Sunday, March 03, 2013

Makeup


I spent the day in San Diego with Lauren. We went to lunch and planned out a photo shoot for her makeup portfolio. We went to coffee after that so I could do homework and then went out to sushi. The drive home gave me a lot of time to think about things. I’ve crushed on Lauren for many years, but it’s never gone anywhere. Crushing is safe. But now that I’m single again, I don’t think I want to pursue this. I’ll just be disappointed chasing someone who has never wanted me back. I like doing that drive though.

Saturday, March 02, 2013

Ireland


I went to a party last night at Natasha’s house for Erika’s birthday. I had an interesting conversation with Jessica. Tonight, I went to dinner with Caroline and Blanca and had another interesting conversation. I know I’m being vague, but I don’t feel like divulging here or to most people who might ask. I think I’m nearly done with taking a break after finishing Book 3. I feel like writing a few things, but need to pick something. I made a new friend online.

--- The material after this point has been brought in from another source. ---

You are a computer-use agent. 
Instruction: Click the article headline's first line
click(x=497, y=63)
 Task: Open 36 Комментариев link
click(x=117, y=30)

She’s from Ireland which means she has a really good accent. She’s been promoting my books. 

Friday, March 01, 2013

Remove


I told Kyrie this morning I had to remove her from my Facebook and Twitter. She can still contact me of course, but seeing her posts just wasn’t helping me. I don’t even think I’ve fully accepted that we’re over yet. Some of me still wants to believe it isn’t true. Even if it is for the best, it seriously sucks in the now. I talked to Amirah on the phone very early this morning. That was a big help. My BFF is so good to me. In most other areas of my life, things are good. I feel motivated.